Yes, with restrictions. OpenAI-managed containers have controlled internet access that allows common package manager operations (apt-get, pip install, npm install) and public API calls, but blocks access to internal networks and restricts certain outbound protocols. This is intentional: the container needs to install dependencies but should not be able to reach your internal databases or VPNs.
Can I use apply_patch without the hosted shell?
Yes. The apply_patch tool operates independently of the hosted shell. If your application already manages code execution locally (e.g., in a Docker container you control), you can enable only apply_patch and handle all file operations yourself. The model will emit apply_patch_call events that your application applies to its own filesystem.
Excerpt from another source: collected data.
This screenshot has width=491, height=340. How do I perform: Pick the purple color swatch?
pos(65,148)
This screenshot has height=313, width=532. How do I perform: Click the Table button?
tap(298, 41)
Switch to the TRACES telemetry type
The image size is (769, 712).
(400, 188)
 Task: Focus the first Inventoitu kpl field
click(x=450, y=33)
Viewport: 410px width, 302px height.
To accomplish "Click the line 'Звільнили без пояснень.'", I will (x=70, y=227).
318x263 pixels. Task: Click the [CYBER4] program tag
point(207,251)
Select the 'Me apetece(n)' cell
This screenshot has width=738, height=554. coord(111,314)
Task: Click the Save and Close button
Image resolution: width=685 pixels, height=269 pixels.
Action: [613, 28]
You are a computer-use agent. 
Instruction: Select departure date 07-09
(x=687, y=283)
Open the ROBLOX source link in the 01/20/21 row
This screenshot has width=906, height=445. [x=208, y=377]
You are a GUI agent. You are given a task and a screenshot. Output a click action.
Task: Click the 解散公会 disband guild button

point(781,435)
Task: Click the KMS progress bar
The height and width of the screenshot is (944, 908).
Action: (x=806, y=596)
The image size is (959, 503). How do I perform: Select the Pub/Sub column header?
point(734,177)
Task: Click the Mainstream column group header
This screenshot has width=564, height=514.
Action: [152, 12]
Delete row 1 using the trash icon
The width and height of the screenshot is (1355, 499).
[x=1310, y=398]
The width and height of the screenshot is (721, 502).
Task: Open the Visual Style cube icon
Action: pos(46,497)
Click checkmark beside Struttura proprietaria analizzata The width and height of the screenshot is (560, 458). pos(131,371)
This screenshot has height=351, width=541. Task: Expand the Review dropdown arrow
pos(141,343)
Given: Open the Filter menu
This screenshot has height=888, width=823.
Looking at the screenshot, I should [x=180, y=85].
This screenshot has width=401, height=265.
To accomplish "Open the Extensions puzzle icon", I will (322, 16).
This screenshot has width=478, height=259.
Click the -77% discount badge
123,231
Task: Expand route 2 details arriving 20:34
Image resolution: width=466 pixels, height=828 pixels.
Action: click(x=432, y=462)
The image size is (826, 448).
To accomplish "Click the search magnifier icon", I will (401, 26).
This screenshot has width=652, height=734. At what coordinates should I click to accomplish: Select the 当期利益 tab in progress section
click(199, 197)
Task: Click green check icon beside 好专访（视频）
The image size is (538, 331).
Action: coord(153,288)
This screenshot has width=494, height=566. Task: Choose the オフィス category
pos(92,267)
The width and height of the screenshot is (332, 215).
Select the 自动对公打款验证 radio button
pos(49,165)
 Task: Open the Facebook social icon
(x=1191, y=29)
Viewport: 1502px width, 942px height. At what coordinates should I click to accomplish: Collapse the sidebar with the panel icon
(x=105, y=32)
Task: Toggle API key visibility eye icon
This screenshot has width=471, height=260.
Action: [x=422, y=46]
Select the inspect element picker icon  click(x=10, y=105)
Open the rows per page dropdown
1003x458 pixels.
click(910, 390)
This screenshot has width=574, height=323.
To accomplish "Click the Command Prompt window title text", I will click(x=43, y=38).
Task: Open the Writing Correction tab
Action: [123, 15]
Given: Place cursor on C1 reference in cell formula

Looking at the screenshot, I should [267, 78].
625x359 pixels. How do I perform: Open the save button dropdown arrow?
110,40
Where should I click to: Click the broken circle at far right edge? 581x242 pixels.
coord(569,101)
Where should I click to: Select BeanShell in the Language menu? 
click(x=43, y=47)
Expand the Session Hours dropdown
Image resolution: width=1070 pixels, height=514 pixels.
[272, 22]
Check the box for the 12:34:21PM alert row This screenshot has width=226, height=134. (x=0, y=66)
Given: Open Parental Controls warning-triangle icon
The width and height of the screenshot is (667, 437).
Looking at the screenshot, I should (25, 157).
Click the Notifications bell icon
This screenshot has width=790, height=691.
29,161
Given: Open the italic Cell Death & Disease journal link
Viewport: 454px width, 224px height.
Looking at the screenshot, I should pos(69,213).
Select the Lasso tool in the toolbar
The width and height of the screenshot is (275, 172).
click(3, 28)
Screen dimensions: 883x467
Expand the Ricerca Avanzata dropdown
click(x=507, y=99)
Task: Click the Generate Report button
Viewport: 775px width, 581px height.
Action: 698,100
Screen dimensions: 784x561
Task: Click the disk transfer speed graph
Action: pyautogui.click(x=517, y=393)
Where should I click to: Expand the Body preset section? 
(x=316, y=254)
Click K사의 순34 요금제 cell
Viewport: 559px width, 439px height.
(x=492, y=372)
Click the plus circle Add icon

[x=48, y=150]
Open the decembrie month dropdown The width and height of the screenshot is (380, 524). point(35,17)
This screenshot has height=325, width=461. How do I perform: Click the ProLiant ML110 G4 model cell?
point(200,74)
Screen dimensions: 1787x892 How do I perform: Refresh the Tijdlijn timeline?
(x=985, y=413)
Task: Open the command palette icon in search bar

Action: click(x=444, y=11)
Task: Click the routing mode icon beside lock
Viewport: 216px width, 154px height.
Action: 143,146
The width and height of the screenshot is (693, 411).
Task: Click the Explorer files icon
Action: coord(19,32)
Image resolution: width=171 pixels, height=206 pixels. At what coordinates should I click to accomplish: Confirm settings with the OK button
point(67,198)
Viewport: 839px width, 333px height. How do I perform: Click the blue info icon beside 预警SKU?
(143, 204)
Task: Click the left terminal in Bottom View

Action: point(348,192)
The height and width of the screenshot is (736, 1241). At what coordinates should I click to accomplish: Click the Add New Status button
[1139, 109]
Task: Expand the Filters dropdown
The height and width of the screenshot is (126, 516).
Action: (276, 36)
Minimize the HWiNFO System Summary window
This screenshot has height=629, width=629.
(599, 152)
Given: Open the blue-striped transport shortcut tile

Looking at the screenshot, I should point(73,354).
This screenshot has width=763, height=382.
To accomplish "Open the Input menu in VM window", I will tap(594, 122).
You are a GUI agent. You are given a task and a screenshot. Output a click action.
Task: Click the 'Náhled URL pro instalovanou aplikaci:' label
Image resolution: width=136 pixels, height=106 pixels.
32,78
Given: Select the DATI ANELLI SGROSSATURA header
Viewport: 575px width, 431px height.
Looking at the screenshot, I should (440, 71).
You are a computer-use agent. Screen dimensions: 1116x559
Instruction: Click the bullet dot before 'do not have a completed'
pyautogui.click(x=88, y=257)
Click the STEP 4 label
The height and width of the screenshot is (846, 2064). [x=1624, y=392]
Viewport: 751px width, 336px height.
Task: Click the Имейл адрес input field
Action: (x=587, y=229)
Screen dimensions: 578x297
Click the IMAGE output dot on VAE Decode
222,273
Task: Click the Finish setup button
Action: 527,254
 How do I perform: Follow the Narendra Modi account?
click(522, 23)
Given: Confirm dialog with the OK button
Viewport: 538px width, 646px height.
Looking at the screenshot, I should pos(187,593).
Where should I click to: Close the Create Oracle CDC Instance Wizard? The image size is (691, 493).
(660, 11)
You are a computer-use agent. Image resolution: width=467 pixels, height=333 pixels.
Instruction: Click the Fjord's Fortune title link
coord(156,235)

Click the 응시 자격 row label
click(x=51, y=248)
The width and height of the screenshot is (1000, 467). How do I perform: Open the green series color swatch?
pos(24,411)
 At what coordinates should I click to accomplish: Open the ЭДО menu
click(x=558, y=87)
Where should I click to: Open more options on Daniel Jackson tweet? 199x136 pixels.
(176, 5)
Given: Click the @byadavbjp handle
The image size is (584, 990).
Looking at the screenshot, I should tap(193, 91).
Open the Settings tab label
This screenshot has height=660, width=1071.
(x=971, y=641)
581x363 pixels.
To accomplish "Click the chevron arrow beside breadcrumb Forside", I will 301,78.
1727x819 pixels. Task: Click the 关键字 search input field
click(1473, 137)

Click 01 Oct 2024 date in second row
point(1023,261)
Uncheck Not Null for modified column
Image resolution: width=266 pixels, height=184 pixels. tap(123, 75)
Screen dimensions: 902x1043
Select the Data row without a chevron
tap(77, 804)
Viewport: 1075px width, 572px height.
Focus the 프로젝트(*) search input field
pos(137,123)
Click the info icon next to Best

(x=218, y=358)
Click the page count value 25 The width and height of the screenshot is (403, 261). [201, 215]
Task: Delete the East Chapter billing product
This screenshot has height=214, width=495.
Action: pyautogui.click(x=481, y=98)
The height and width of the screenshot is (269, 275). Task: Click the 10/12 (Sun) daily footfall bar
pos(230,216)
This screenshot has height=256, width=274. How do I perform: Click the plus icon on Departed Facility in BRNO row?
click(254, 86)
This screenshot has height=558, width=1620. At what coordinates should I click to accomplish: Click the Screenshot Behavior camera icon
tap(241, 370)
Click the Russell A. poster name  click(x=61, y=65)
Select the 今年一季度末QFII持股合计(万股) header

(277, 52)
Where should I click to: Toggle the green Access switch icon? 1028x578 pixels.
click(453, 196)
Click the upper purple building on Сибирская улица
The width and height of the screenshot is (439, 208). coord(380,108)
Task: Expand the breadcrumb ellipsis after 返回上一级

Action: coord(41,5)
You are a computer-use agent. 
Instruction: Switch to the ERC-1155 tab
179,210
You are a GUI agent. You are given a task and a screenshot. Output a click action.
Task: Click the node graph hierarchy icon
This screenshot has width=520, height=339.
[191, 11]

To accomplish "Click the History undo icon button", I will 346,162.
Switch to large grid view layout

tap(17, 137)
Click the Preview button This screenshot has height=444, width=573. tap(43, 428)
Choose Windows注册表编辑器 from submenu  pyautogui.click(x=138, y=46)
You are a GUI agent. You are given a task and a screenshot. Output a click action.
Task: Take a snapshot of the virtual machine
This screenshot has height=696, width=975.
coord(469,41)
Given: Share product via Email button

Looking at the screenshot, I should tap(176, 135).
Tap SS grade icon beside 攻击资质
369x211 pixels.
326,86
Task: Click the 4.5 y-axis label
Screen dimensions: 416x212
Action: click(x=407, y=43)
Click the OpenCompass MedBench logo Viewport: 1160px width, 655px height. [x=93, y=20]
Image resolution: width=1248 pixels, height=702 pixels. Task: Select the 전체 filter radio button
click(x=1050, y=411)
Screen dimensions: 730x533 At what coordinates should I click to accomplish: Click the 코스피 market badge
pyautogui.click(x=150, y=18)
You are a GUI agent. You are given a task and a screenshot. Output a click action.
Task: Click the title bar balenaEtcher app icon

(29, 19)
Is GPT-5.5 better than Claude Code for autonomous coding?
It depends on the benchmark. GPT-5.5 scores higher on Terminal-Bench 2.0 (82.7% vs. unreported for Claude Code), making it stronger for CLI-heavy workflows. Claude Opus 4.7 scores higher on SWE-Bench Pro (64.3% vs. GPT-5.5’s 58.6%), making it better for complex real-world bug resolution. For teams in the OpenAI ecosystem, GPT-5.5 with hosted shell and apply_patch is the most integrated solution.
What happens if a patch fails to apply?
The apply_patch tool emits the patch as structured output — your application is responsible for applying it. If patch -p0 fails (e.g., due to context mismatch), you can return the error to the model in a follow-up turn and ask it to generate a corrected patch. Build retry logic with a maximum of 2–3 attempts before surfacing the error to a human reviewer.
How do I handle large codebases with GPT-5.5’s 1M token context?
GPT-5.5’s 1M token context is large enough to hold approximately 30,000–40,000 lines of code. For monorepos larger than this, use the shell tool to identify the relevant subset of files (via grep, find, or language-specific analysis tools) and pass only those files as context. Structure your prompts to load files lazily — let the model request the files it needs rather than dumping the entire codebase upfront.